Loading Arabic Fonts

mar-rih · **Posted:** Fri Apr 29, 2005 6:46 pm

Quote:

I can try to dig it up if that would help.

Thanx ...

yes, this could help me, could you dig it please...

Chris Giese · **Posted:** Fri Apr 29, 2005 10:48 pm

I once wrote some code that loads BDF bitmap fonts and displays UTF-8 text on the screen in various VGA graphics modes. I tried to make it work with Arabic:

http://my.execpc.com/~geezer/temp/arabic.zip

nashed · **Posted:** Sat May 07, 2005 3:19 am

please could you explain procedure

unsigned get_utf_char(char **str_p);

Pype.Clicker · **Posted:** Sat May 07, 2005 3:37 am

UTF-8 is a variable-size encoding of 16 bits unicode characters. Some characters (ascii 0-127) are encoded as a single byte but some other characters are split to 2 or 3 bytes. E.g. character "?" in latin-1 is unicode character 0x00e9. That will be split using the 2-bytes encoding as yyy.yyxx.xxxx == 000.1110.1001 and then encoding bytes 110y.yyyy 10xx.xxxx have the value 1100.0011 1010.1001 (which is 0xC3 0xA9)

Now when decoding the UTF-8 string, you wish to retrieve that it was "0x00e9" by calling

Code:

unsigned char utf8[]={0xc3,0xa9};
unsigned unicode=get_utf_char(&utf8); // should return 0xe9

What is done is to compare the highest nibble of the current char in the stream.
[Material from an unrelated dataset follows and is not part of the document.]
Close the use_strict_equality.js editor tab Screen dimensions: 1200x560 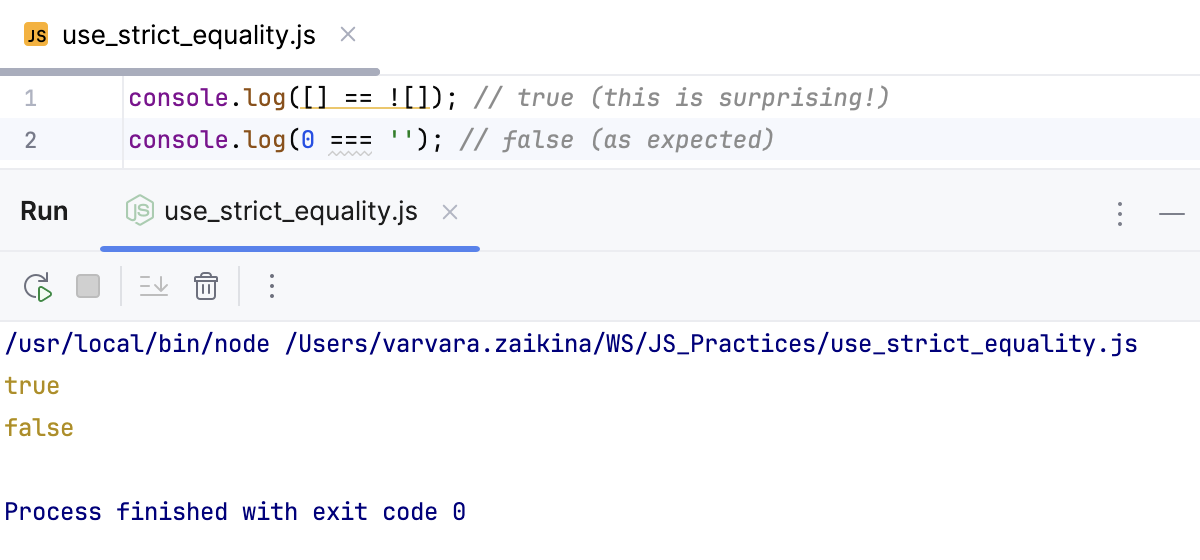[348, 35]
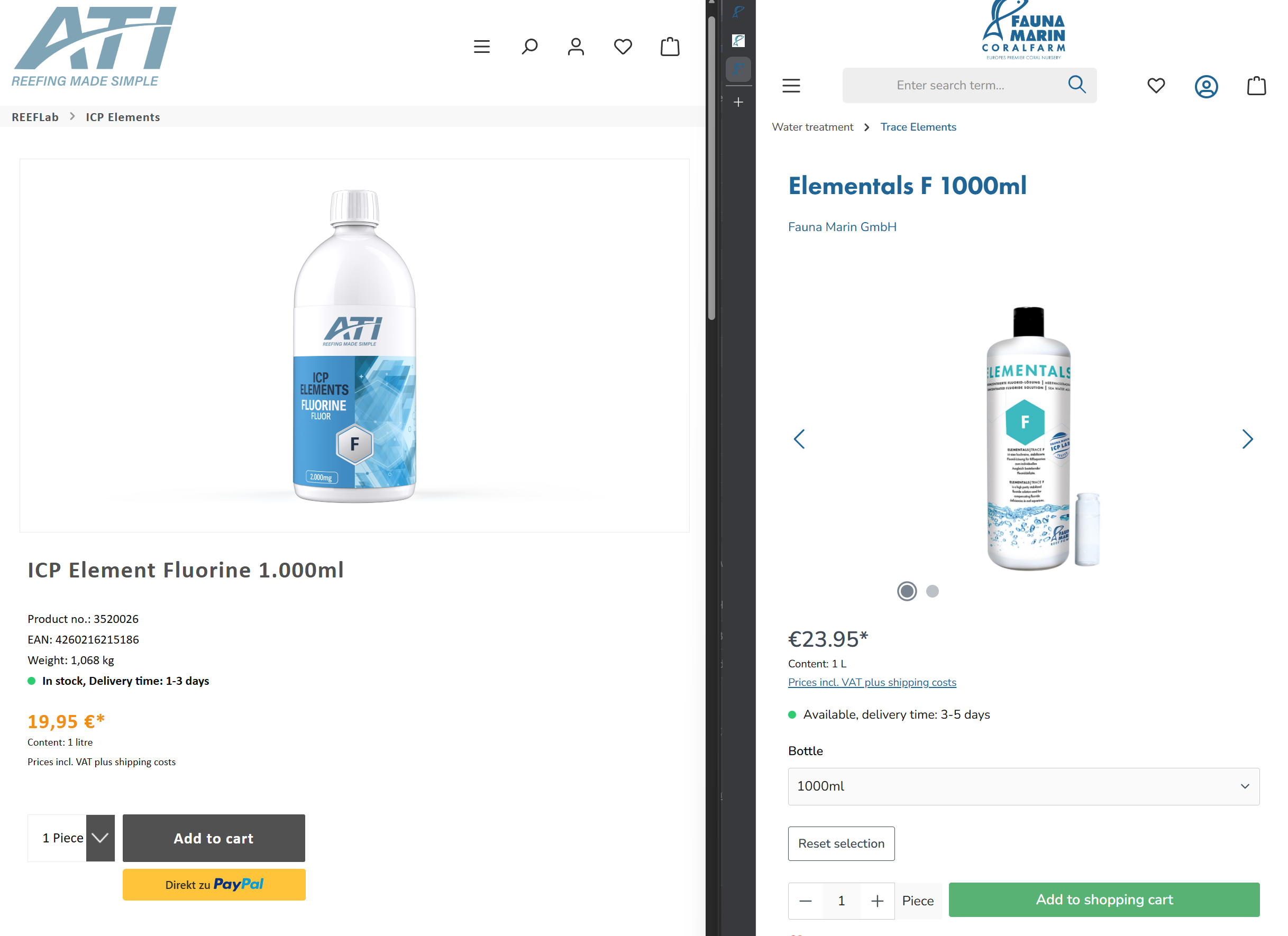Screen dimensions: 1288x936
Task: Open Fauna Marin wishlist heart icon
Action: tap(1156, 86)
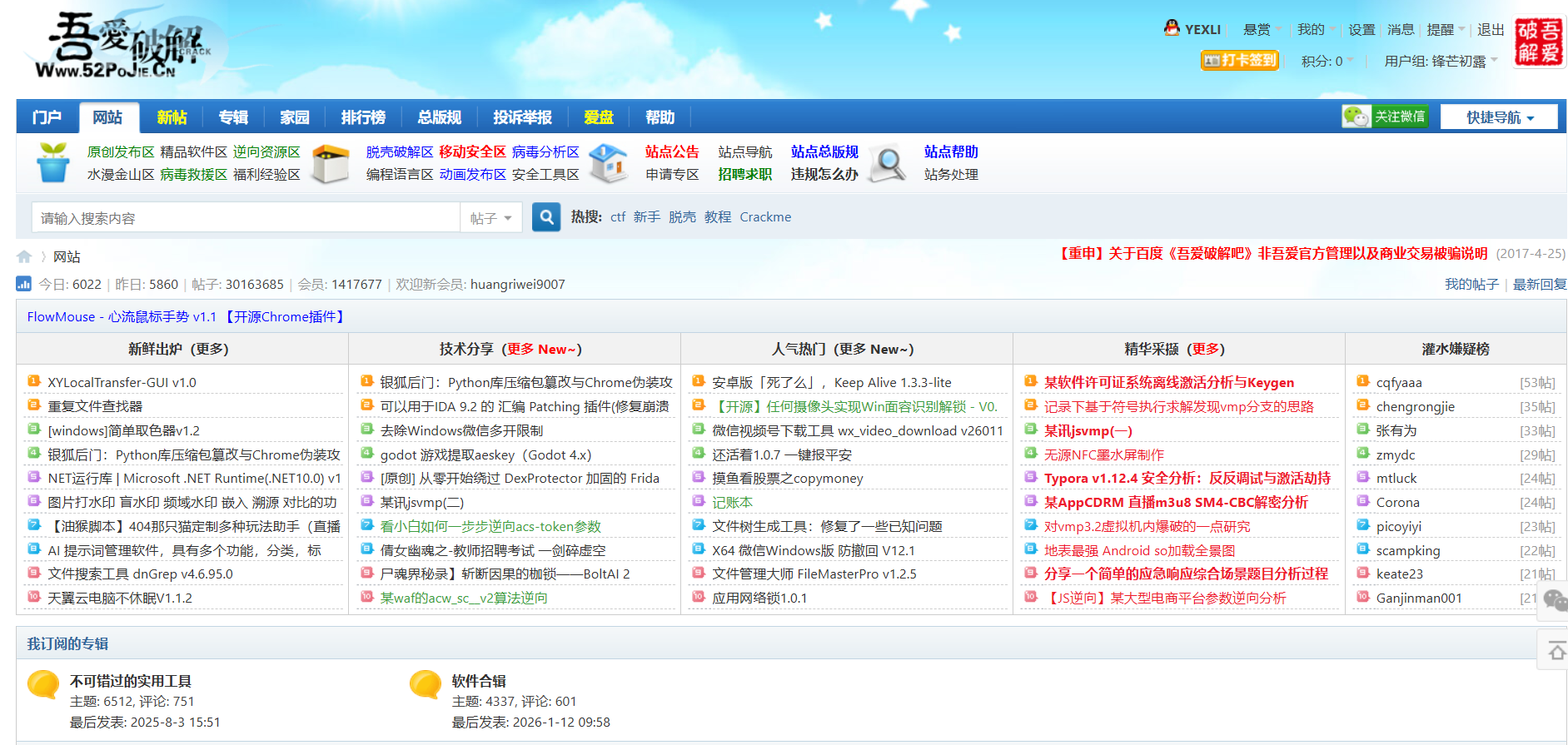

If it matches "1110", then you have a 3-bytes encoding (that's the test [tt]if ((c&0xF0)==0xE0)[/tt])

If it matches "110*", then you have a 2-byte encoding (that's our case here). you then extract the "interresting bits" in the sequence, and combine them.

If it matches "10**" it's no good: it means you are trying to decode the middle of a multibytes character ...

if it matches "0****", it's a single-byte character which you can return without extra effort.

In any other case, it's not a valid UTF-8 stream...

If that still doesn't help, i suggest you try to figure better how masking and shifting works...

Gnome · **Posted:** Sun May 08, 2005 10:19 am

Sorry for the long delay.

Here's the relevant part of the code, what I nicknamed the Luigi subsystem. Some idiosyncrasies of note:

VMM::MemoryMap is one interface to the memory manager that creates a direct mapping of a region of physical memory to a region of virtual memory. Once initialized, it looks just like an array, and can be replaced by one that points to the memory location passed to VMM::MemoryMap::init()
I never finished implemented window management before I started working on other things and went back to a text interface, so that part is half-implemented.
My intention with Luigi's API was to have a back-buffer on all the windows that is always 32-bit colour, regardless of the screen's resolution. Then, when the ScreenMaster merges the windows onto the framebuffer, it will also convert it from 32-bit to the screen's colour depth (and apply alpha-blending, etc).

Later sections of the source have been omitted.